**** Data records

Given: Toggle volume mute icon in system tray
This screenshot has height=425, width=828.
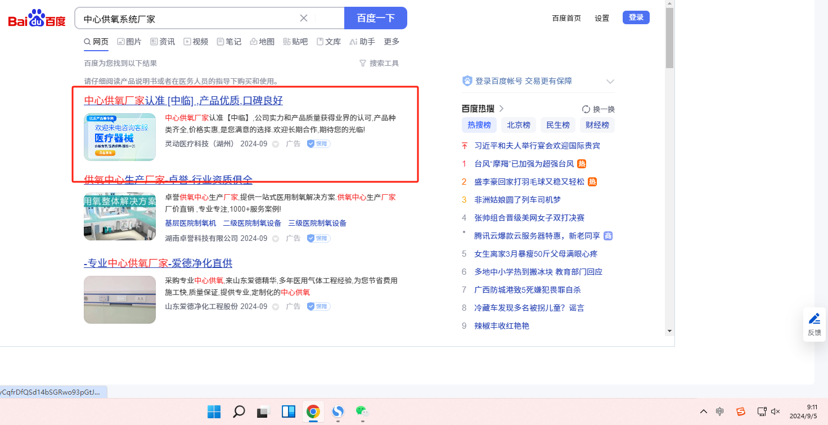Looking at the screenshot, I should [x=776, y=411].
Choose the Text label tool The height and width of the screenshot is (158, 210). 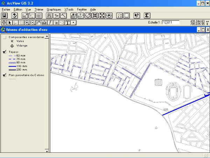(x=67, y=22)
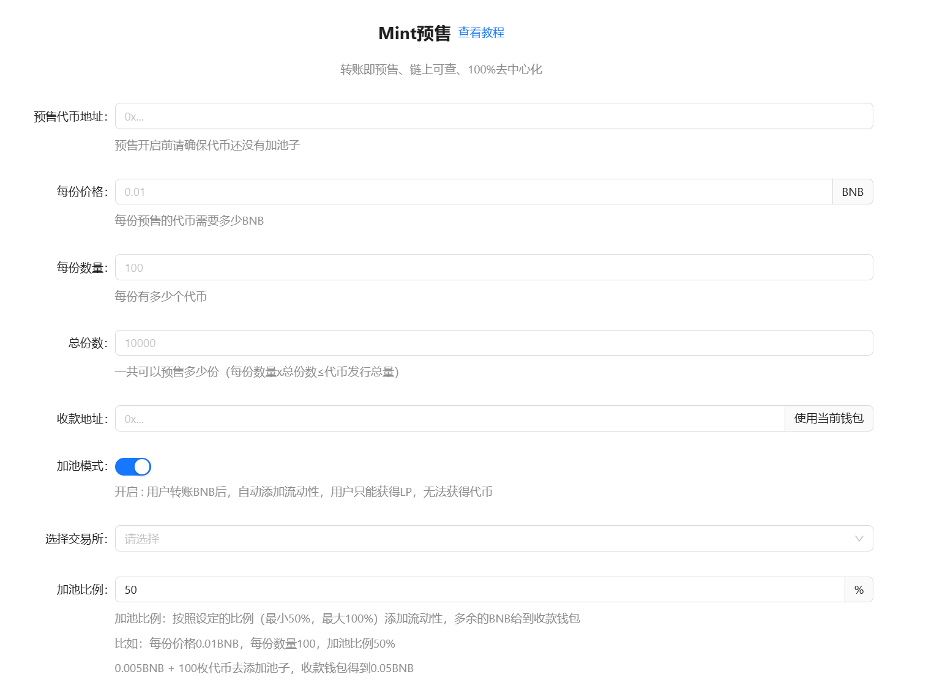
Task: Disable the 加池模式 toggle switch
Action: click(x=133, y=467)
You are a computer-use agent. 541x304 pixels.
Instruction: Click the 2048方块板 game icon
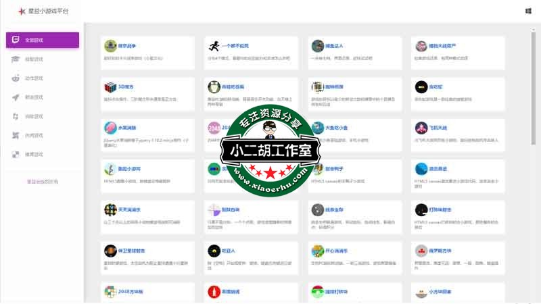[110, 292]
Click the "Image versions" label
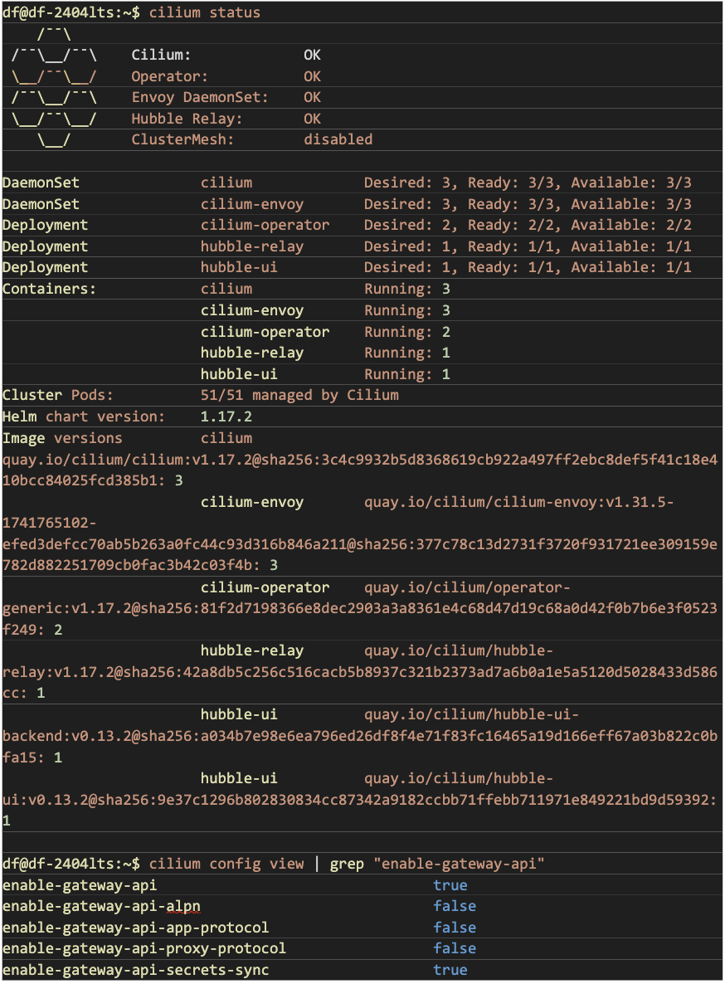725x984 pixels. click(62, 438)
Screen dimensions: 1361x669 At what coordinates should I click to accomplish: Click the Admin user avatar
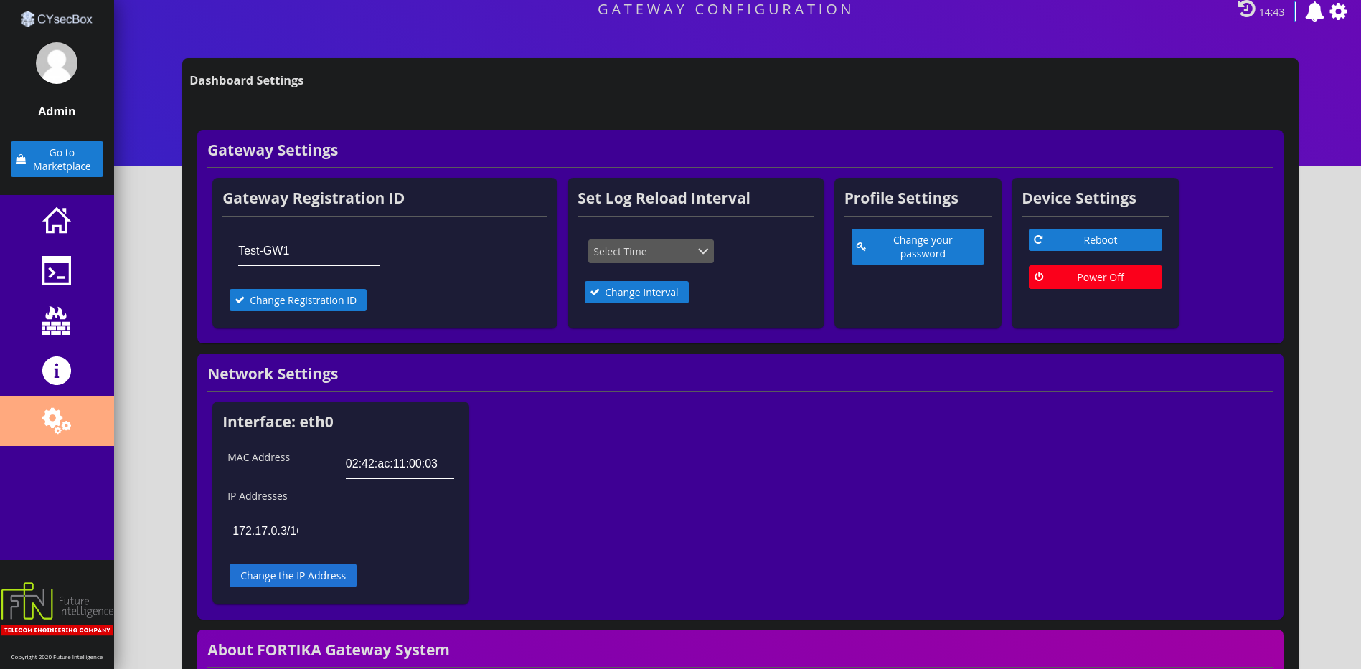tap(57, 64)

********
**** Data records

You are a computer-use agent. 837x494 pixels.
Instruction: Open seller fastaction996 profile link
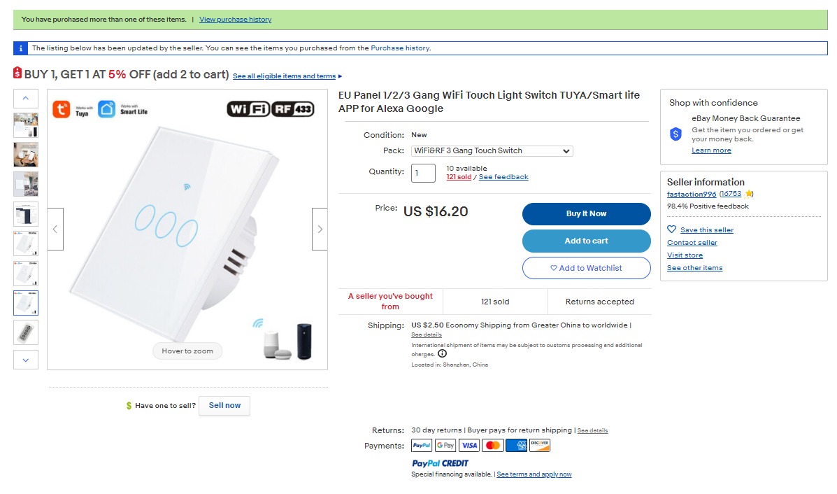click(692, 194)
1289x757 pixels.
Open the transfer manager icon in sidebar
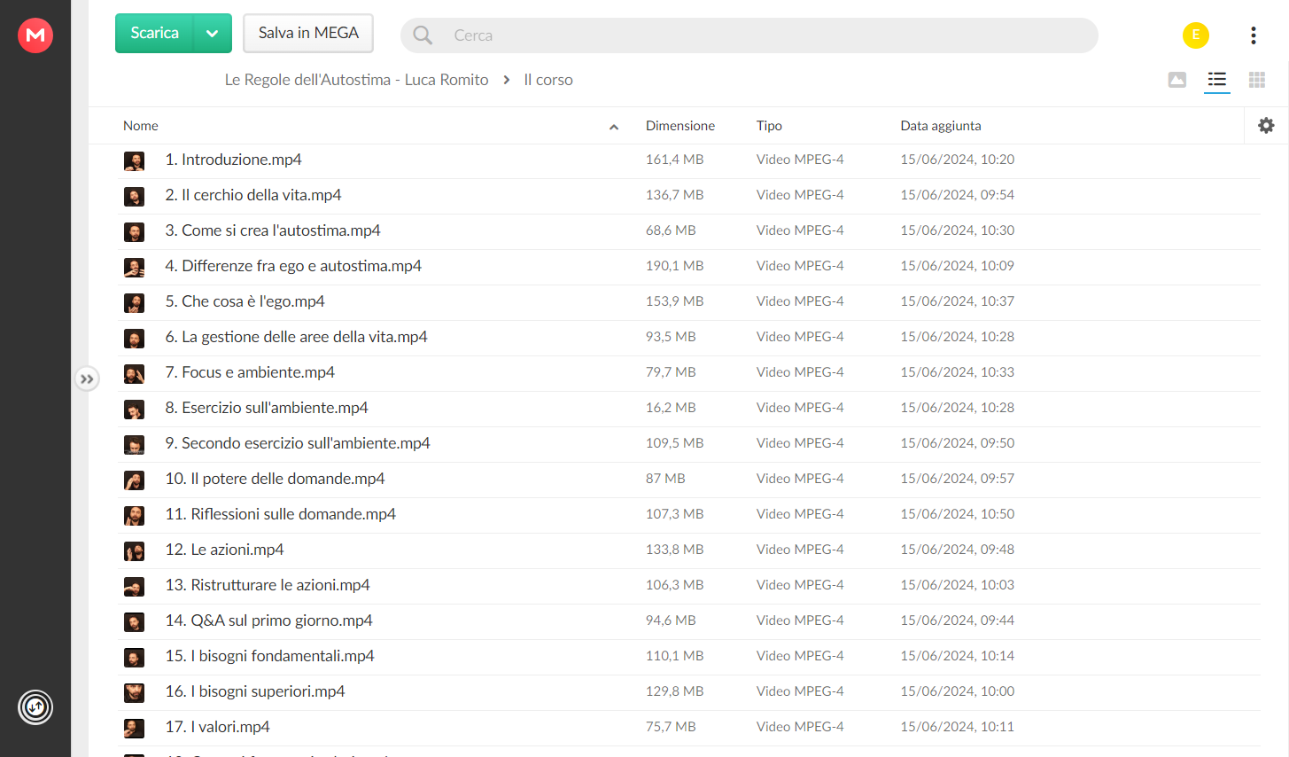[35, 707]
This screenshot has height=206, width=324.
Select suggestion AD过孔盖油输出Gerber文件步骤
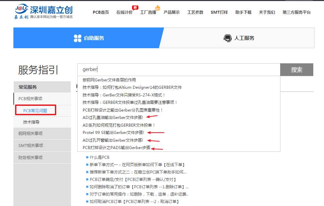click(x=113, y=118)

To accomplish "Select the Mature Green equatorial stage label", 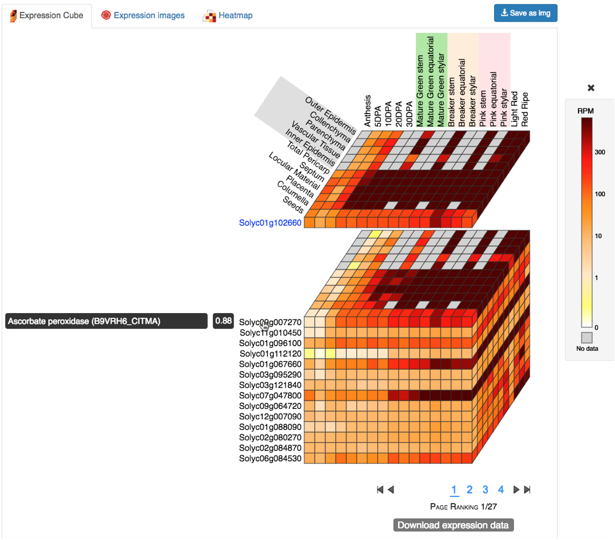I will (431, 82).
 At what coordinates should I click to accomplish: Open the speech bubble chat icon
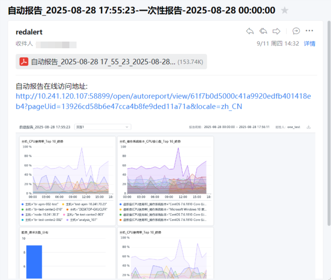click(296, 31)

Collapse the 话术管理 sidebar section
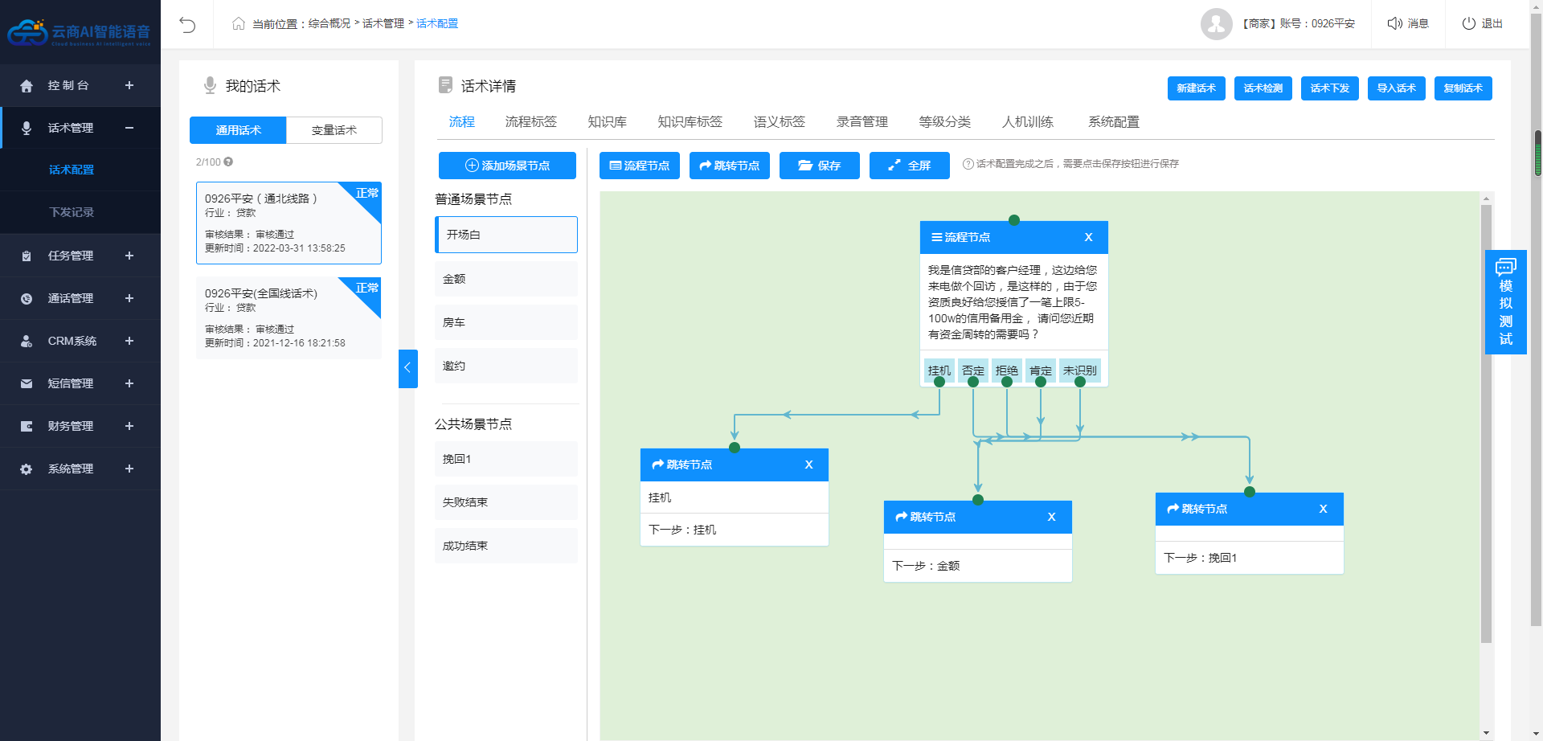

********
**** Data records

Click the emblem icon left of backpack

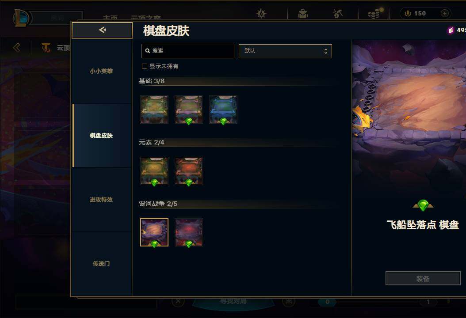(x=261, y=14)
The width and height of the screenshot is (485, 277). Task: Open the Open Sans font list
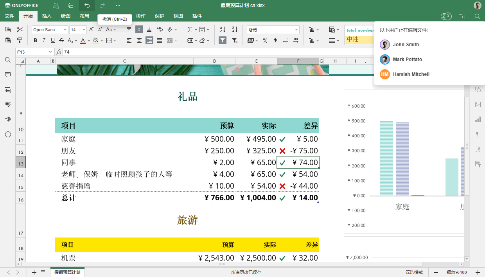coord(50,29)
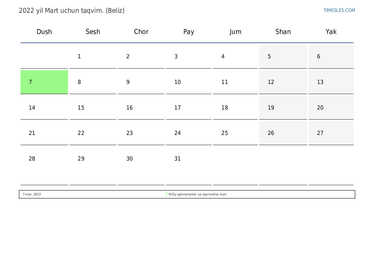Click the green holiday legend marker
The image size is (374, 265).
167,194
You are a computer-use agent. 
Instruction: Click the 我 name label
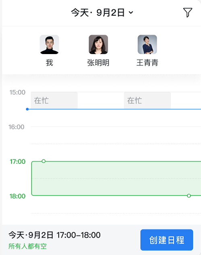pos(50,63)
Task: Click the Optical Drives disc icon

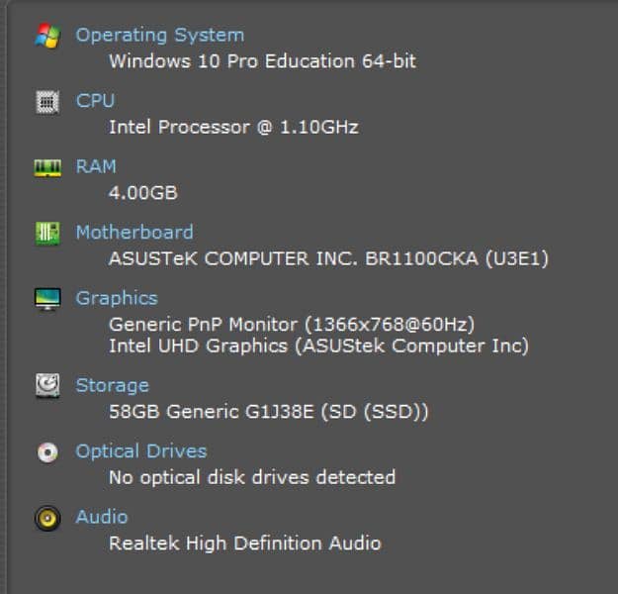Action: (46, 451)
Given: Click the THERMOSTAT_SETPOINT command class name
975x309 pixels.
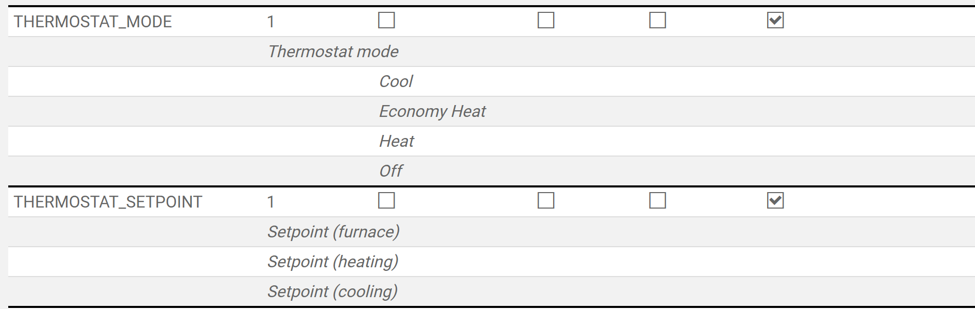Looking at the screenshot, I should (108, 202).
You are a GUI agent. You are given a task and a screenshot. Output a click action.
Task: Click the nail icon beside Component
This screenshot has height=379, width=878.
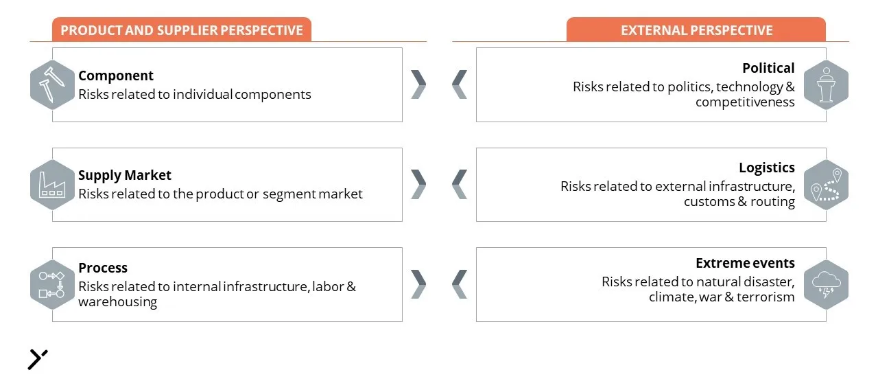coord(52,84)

********

* [Task statement]: Sift through the entries and copy every line with "computer".

* [Completed exercise]:
You are a computer-use agent. 541x304 pixels.
You are a computer-use agent. 837x494 pixels.
You are a computer-use agent. 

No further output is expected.